*PARTS OF THE EXERCISE*:
a – Please summarize the account of Murphy and the crowd in two sentences.
b – From the account of Murphy and the crowd, list every phrase that appears in quotation marks as Murphy's own words.
c – Carry the account of Murphy and the crowd forward from its last sentence.

*PAGE EXTRACT*:

>>

One man spoke up and said he was retired and had had a quadruple bypass last year and also some stomach surgery, and asked whether he would be alive today under the government plan. Murphy said in a careful lawyerly answer that the man “would receive appropriate medical care” at which point someone retorted “that means you’d be dead!” and someone else called out “how do you know” (clearly to Murphy’s answer).
Murphy said he knows because he’d read the bill. He went on to say “I read every bill I vote on.” At that point jeering commenced, someone barked “that’s not true!” (ok, that was me), and someone else piped up that even Murphy’s office had said he had not read the stimulus bill or else he would not have voted for the bonuses for the executives.
Murphy tried to change the subject by citing statistics and launching into an explanation of how the bill was necessary due to soaring medical costs, at which someone else snorted “and you think the GOVERNMENT could fix that?” and a hefty fellow interjected “let the free market take care of that! We don’t need socialist medicine!”
Murphy responded that he didn’t want to take away anyone’s health care, and his goal was seeking “cost savings” by eliminating “waste and fraud.” He did riff on the evil greedy insurance companies and doctors committing fraud. The crowd seemed unconvinced. I spoke up and said waste and fraud had been government problems since Abraham Lincoln’s day, the government had never been able to eliminate it, and in any event the amount of waste and fraud could not possibly amount to more than five percent of health care’s costs even by the government’s own figures, so how could Murphy claim that better controls would pay for anything?
Murphy reiterated that there was a lot of waste and fraud but they were looking at other revenue enhancements, like taxing “gold plated” plans. I snapped back “the health insurance industry after-tax profits amount to 3 percent of revenue. Why do you keep blaming them?” At which point the neurotic lady started shouting at me that we all were mean and hostile and the congressman was doing a great job and we should just let him help us because that’s what he wanted to do.
Someone at the back of the room called out “this won’t help us! Leave our health care alone!” Murphy asked everyone to cool down and “be respectful, this is America,” and tried to interject that they were not going to take away anyone’s health insurance, but that dog was clearly not hunting.

<<

*DATA FOR ANALYSIS*:
>>

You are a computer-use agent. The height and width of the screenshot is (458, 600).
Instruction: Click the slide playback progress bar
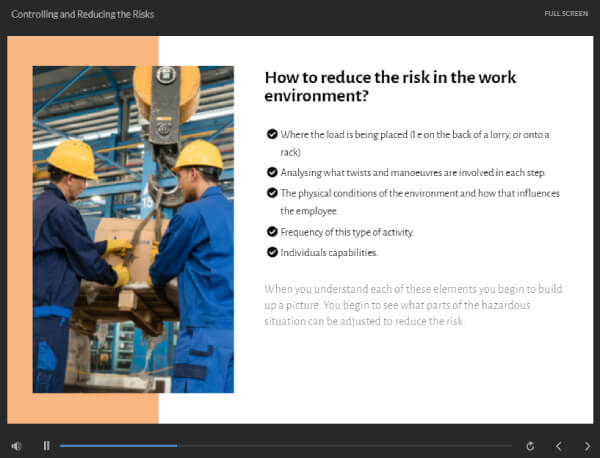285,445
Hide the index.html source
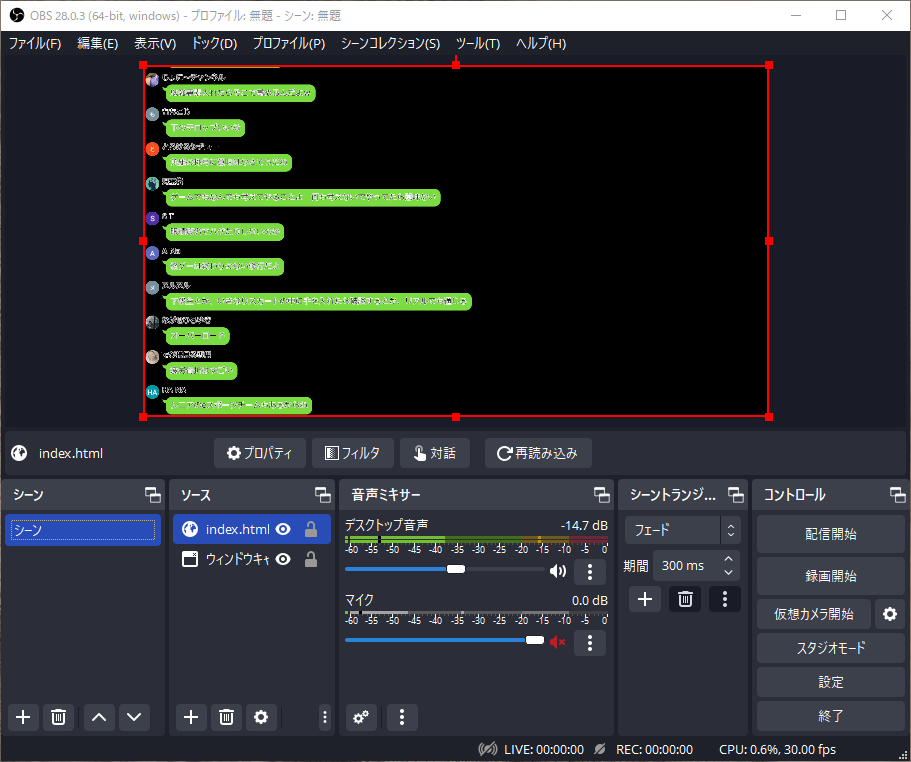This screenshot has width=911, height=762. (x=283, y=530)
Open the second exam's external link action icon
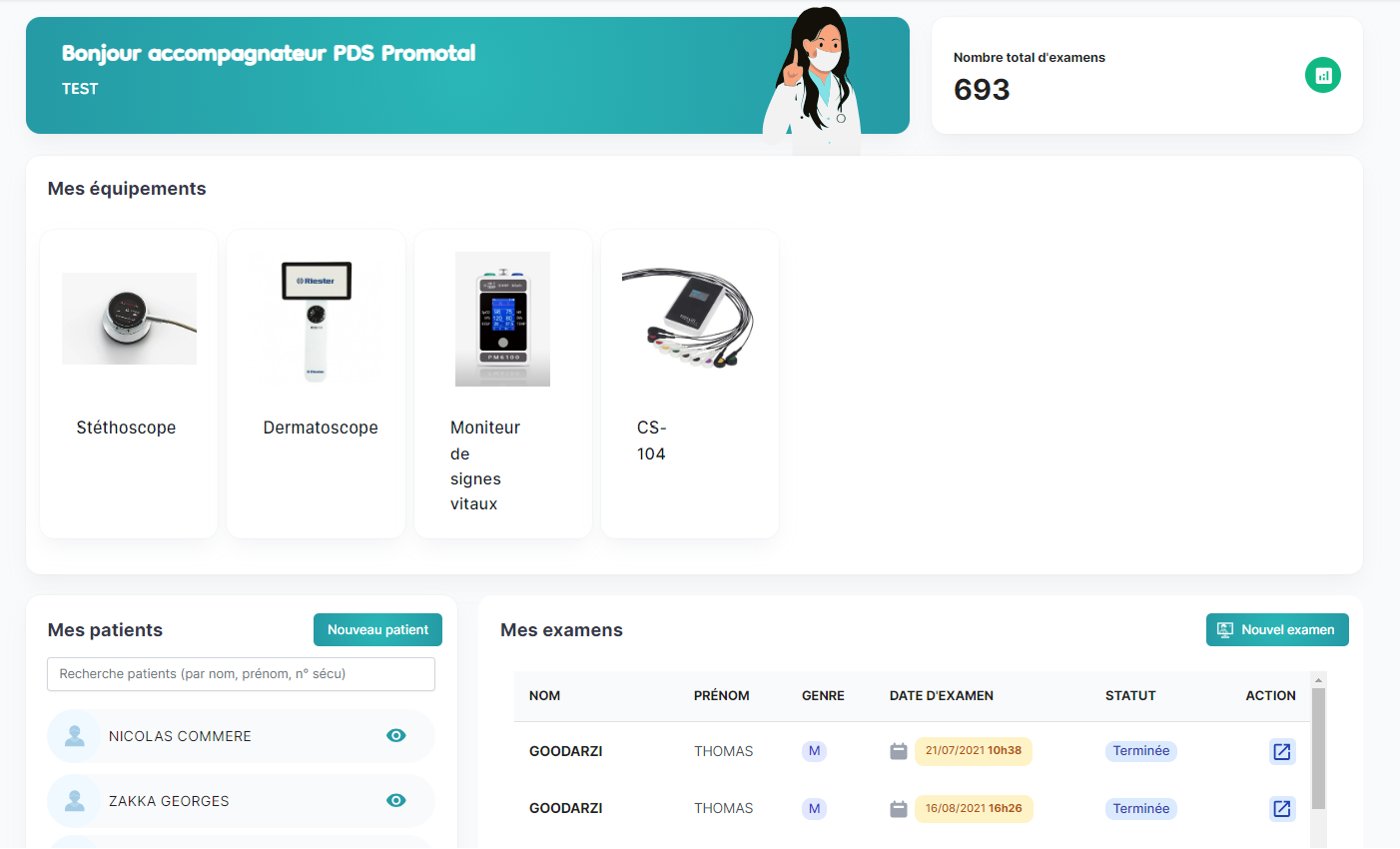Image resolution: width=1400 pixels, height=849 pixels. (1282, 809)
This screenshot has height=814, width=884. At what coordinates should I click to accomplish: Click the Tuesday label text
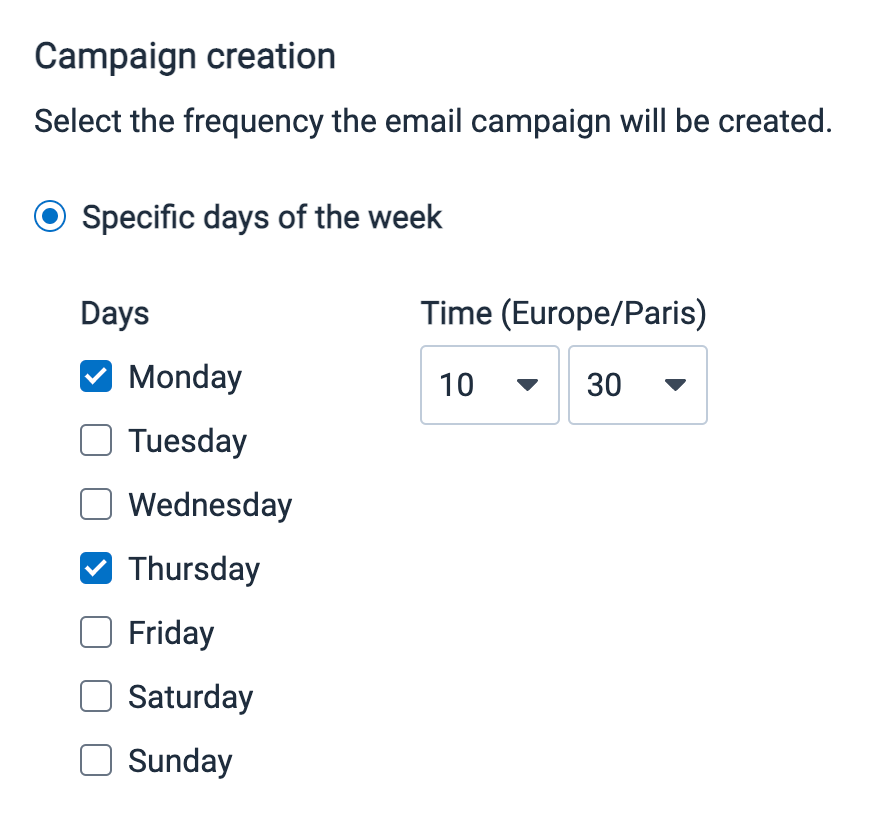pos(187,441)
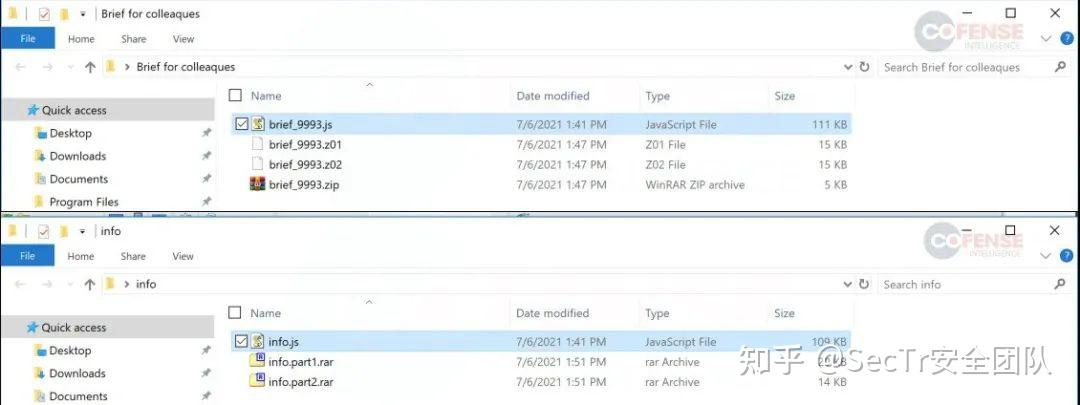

<<

*RESULTS BY TASK*:
a – Murphy, a congressman, drew jeers from a crowd after telling a retired man who had had a quadruple bypass that he "would receive appropriate medical care" under the government plan, and after saying he read every bill he voted on. His talk of soaring medical costs, cutting waste and fraud, and taxing "gold plated" plans met challenges from the narrator and calls to leave health care alone, while one woman shouted that the congressman was doing a great job.

b –
- "would receive appropriate medical care"
- "I read every bill I vote on."
- "cost savings"
- "waste and fraud"
- "gold plated"
- "be respectful, this is America"

c –
The inevitable question was asked, whether Murphy would subject his own family to the plan; Murphy equivocated for a while, saying that Congress already had a health plan and the president had said that everyone could keep his or her health care, but when the crowd started murmuring loudly to that Murphy said he would put his family into the government health care plan.
I had had about all the dissembling I could take for one day, so I left. Besides, Murphy looked like he was in plenty enough trouble as it was.
There were four interesting things about the meeting. One, there is obvious interest and hostility stirred up by the plan. The old folks are mad. This isn’t going away. Two, Murphy felt the need to go rather quickly to mention his military service, which brought applause from the crowd. But you know what they say about patriotism and scoundrels.
Three, perhaps most interesting, Murphy never mentioned Obama by name and barely referred to the president at all. Clearly, he knows the big O man is not popular and is trying to sell the plan while not embracing the man. Four, the popular thing would have been to say “this bill is unacceptable as is and I will work hard to change it,” but that’s not what he said. He is indeed trying to sell the plan.
That tells me that Nancy et al. have been twisting arms hard. It doesn’t mean they will succeed – I’m sure Murphy cares deeply about being re-elected, and the afternoon’s meeting could not have made him feel good about his prospects if he continues on this path – but it shows more pressure on the “Blue Dogs” is very necessary.